Japan’s (relatively) new government is arguably doing (much) better than its critics inside and outside of Japan anticipated when the Liberal-Democratic Party (LDP) Prime Minister Shinzo Abe took over power last December. The government’s economic and monetary policies centered around massive quantitative easing and economic stimulus packages aimed at achieving 2 per cent inflation and the (sustainable) resumption of economic growth (after 15 years of deflation and two decades of sluggish economic growth) have achieved some notable results over the last 4 months.
Japan’s Nikkei Index has surged by more than 40 per cent, a cheaper yen (which have lost 20 per cent against the US dollar over the last four months) is favoring Japanese exports and Japanese economic growth in 2013 will most probably be more robust and sustainable than previously estimated. As regards foreign and security policies, Tokyo still finds itself dealing with a bilateral territorial dispute with China in the East China Sea (for all the details on the territorial dispute see the e.g. commentary by Paul O’Shea in this dossier). The Japanese Prime Minister's nationalist and China hardline credentials together with Tokyo and Beijing insisting that sovereignty over the disputed islands in question (the Japanese-controlled Senkaku Islands in the East China Sea) is non-negotiable will most probably make sure that the territorial dispute will occupy both Japan and in 2013 (and beyond). In view of the de facto absence of the possibility of achieving a resolution of the bilateral territorial dispute, Shinzo Abe is charged with the task of managing the conflict with China aimed at not letting a territorial dispute have a negative impact of mutually lucrative and beneficial trade and business ties.
What could happen in Japanese economics, finance and foreign policies in the 6-12 months ahead? Numerous scenarios are possible, below two of them: the “Everything-will-turn-out-fine” scenario and the “Everything-will-not so-much-turn-out-fine” scenario.
1. “Everything-will-turn-out-fine” scenario: Tokyo’s monetary policies and the massive quantitative easing (dubbed ‘Abeconomics’ in the press) result in sustainable economic growth, going beyond temporary economic growth. The Bank of Japan (BoJ)’s quantitative easing will make its contributions to achieve inflation after 15 years of deflation, which in turn will create employment and lead to more robust domestic consumption. Japan’s corporations-helped by a weaker yen (achieved through loose monetary policies)-decide after 15 years of pay freeze to finally raise salaries supporting a return to sustainable and ‘healthy’ inflation. The Abe government will maintain its promise to adopt badly-needed economic and structural reforms to give Japanese economic growth a more fundamental basis making sure that the country's economy can grow without additional economic stimulus packages (which would further drive up Japan’s public debt already amounting to 240 per cent of GDP). The LDP will secure another landslide victory at the Upper House elections in July as a confirmation of its-by Japanese standards-revolutionary fiscal and monetary policies. As regards relations with China, Tokyo and Beijing are able to de-escalate the conflict returning to the original idea of what is referred to as ‘functional cooperation’, i.e. the attempt to jointly exploit resources around the disputed islands, thereby eliminating the risk of a bilateral military in the disputed waters in the East China Sea.
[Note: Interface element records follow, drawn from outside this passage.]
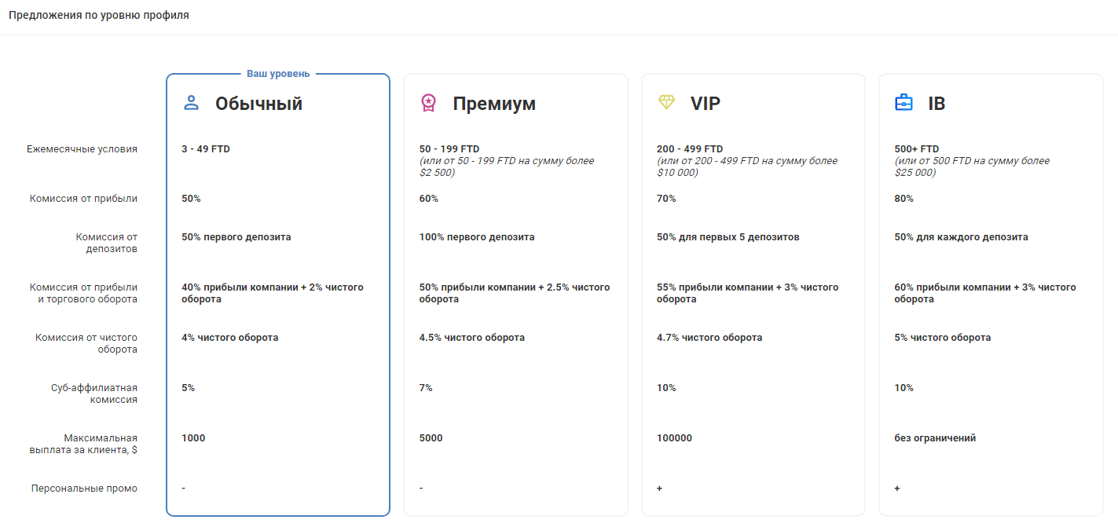The height and width of the screenshot is (527, 1118).
Task: Open the IB level heading
Action: pyautogui.click(x=937, y=104)
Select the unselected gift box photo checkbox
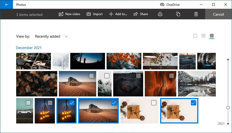The height and width of the screenshot is (133, 232). tap(154, 103)
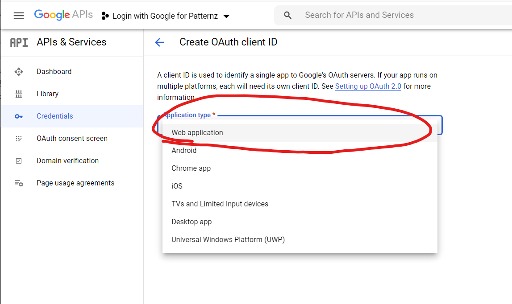
Task: Click the OAuth consent screen icon
Action: (19, 139)
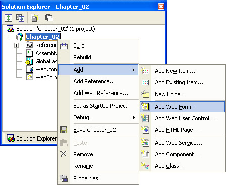Expand the References tree node

click(16, 45)
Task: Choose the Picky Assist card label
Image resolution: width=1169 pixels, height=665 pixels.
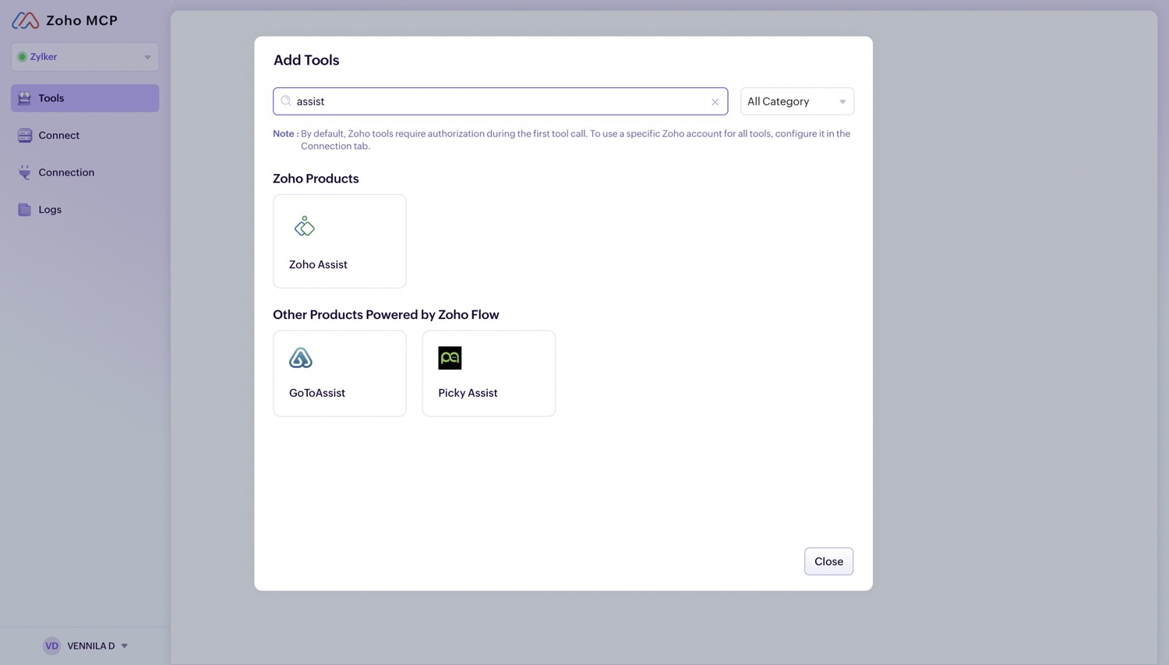Action: coord(468,393)
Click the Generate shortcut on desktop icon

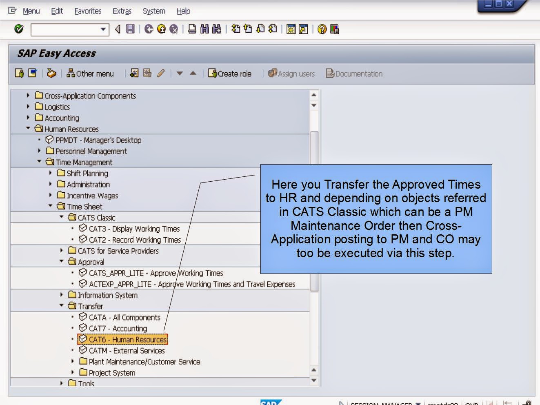(x=303, y=29)
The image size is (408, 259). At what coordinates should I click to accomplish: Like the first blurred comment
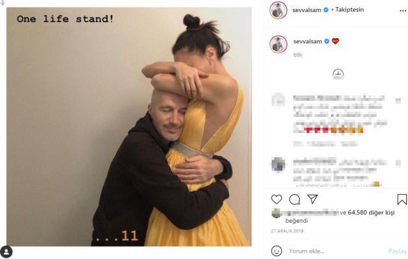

2. “Everything-will-not so-much-turn-out-fine” scenario: In essence, the opposite of the “Everything-will-turn-out-fine” scenario. Tokyo’s loose monetary policies and quantitative easing produce only temporary and non-sustainable growth and Tokyo sees itself obliged to adopt further economic stimulus packages. This will further drive up public debt (far) beyond the currently 240 per cent of GDP. Further economic stimulus packages do not to produce sustainable economic growth and inflation as Japanese corporations do not-like over the last 20 years-increase salaries aimed at increasing domestic consumption. The Abe government is not able to make good on its promise to adopt economic and structural reforms and economic growth will return to being (very) sluggish. This in return will favor a return to deflation, which will further keep companies from raising salaries. Relations with China do not stabilize and will continue to be burdened by the territorial dispute in the East China Sea. Chinese intrusions into Japanese-controlled territorial waters around the disputed islands continue and the risk of a small-scale between the Chinese navy and the Japanese coast guard will persist. Bilateral economic and trade relations will begin to suffer sustainably.